_Tarefas do exercício_
[1] As afirmações a seguir concordam com o texto sobre a merendeira Gleci? Responda sim ou não a cada uma e cite literalmente as palavras do texto que decidem: (a) Gleci morreu depois de passar 42 dias internada numa UTI. (b) A casa de dois pisos já estava pronta quando ela adoeceu. (c) A aposentadoria foi concedida antes da morte dela.
[2] Quais são todos os netos de Gleci nomeados no texto sobre a merendeira Gleci?
[3] Devolva, sem nenhuma alteração, o trecho do texto sobre a merendeira Gleci que vai de "Jáder acredita que" até "não conseguiu interagir.".

━━ Trecho fornecido ━━

Conhecida de alunos e professores de várias escolas da região de Camaquã, a merendeira Gleci Dias Baum, 58 anos, cultivava dois sonhos. Um deles era a aposentadoria, após três décadas no serviço público. O outro era morar numa casa própria, acalentada tijolo a tijolo e que já começava a tomar forma. Não conseguiu concretizar nenhum desses objetivos. Morreu em 3 de maio, de complicações da covid-19, após 42 dias internada numa Unidade de Tratamento Intensivo (UTI).
Gleci alternou por três décadas os trabalhos de agente educacional e merendeira, entre as cidades de Camaquã e Cerro Grande do Sul, onde morava. Em 17 de dezembro passado, ela ingressou com documentos para o processo de aposentadoria. Ainda aguardava a pensão, por conta de umas licenças-prêmio atrasadas, quando foi surpreendida por sintomas de gripe, relata o filho Jáder.
Ela buscou atendimento num posto de saúde, foi encaminhada ao Hospital Nossa Senhora Aparecida, em Camaquã, e a gravidade era tamanha que acabou transferida para o Hospital da Ulbra, em Canoas. Lá ficou por 42 dias e não saiu mais da UTI.
Jáder acredita que o fato da mãe ter largado o cigarro há apenas oito meses, após décadas como fumante, pode ter contribuído para agravar o quadro respiratório dela. Já no hospital, Gleci contraiu uma pneumonia bacteriana, teve paralisia dos rins e, depois, acidente vascular cerebral (AVC) que a deixou sem fala, apenas com pequenos movimentos nos olhos. Os médicos fizeram uma videochamada para os filhos verem a mãe, mas ela não conseguiu interagir.
Jáder sofre só de lembrar o que define como via crúcis da mãe. Ela criou os filhos sozinha, desde 1989, quando o marido, Manoel Domir Teixeira Dias, morreu.
A residência dos Baum em Camaquã ficou com uma filha de Gleci. Ela foi morar em Cerro Grande do Sul, no apartamento emprestado por um irmão. Com ajuda dos filhos, começou a construir uma casa de dois pisos, pela qual ansiava muito. A residência estava na metade quando a covid-19 a prostrou.
Ela também tinha dado entrada com os papéis da aposentadoria. Morreu sem saber o resultado. A aposentadoria saiu em agosto, post-mortem. O governo pagou licenças-prêmio e alguns atrasados. A merendeira, chamada de “Tia Gleci” pelos alunos, não chegou a ver o dinheiro, nem desfrutar do descanso.
— Trabalhou até se internar no hospital — lamenta Jáder.
Ela deixa os filhos Jáder e Geane e os netos Larissa, Derick, Cauê e David.

━━━
━━ Itens extraídos ━━

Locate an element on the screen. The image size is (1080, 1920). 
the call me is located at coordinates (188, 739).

━━━
━━ Itens extraídos ━━

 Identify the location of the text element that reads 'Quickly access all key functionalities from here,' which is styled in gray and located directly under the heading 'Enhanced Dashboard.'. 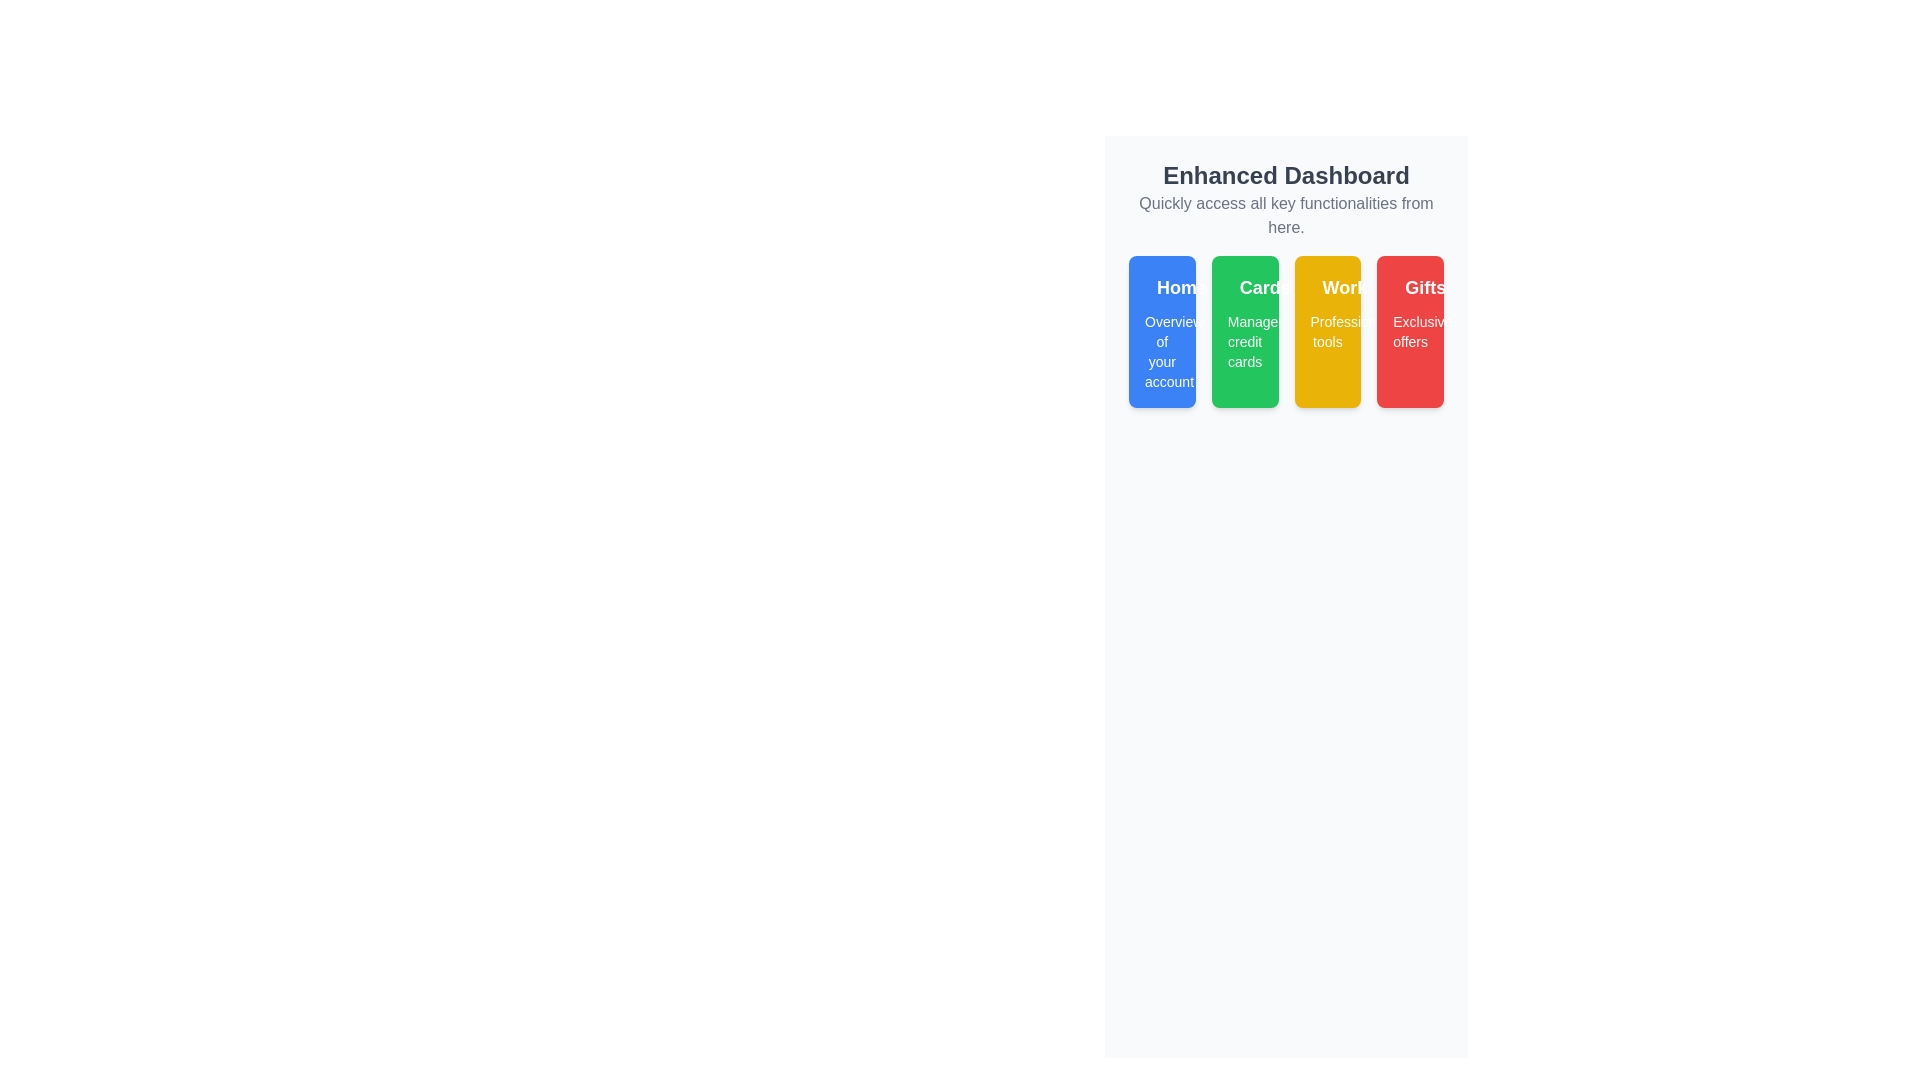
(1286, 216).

━━━

_Soluções dos problemas_
[1]
(a) Sim: "Morreu em 3 de maio, de complicações da covid-19, após 42 dias internada numa Unidade de Tratamento Intensivo (UTI)."
(b) Não: "A residência estava na metade quando a covid-19 a prostrou."
(c) Não: "A aposentadoria saiu em agosto, post-mortem."

[2] Larissa, Derick, Cauê e David.

[3]
Jáder acredita que o fato da mãe ter largado o cigarro há apenas oito meses, após décadas como fumante, pode ter contribuído para agravar o quadro respiratório dela. Já no hospital, Gleci contraiu uma pneumonia bacteriana, teve paralisia dos rins e, depois, acidente vascular cerebral (AVC) que a deixou sem fala, apenas com pequenos movimentos nos olhos. Os médicos fizeram uma videochamada para os filhos verem a mãe, mas ela não conseguiu interagir.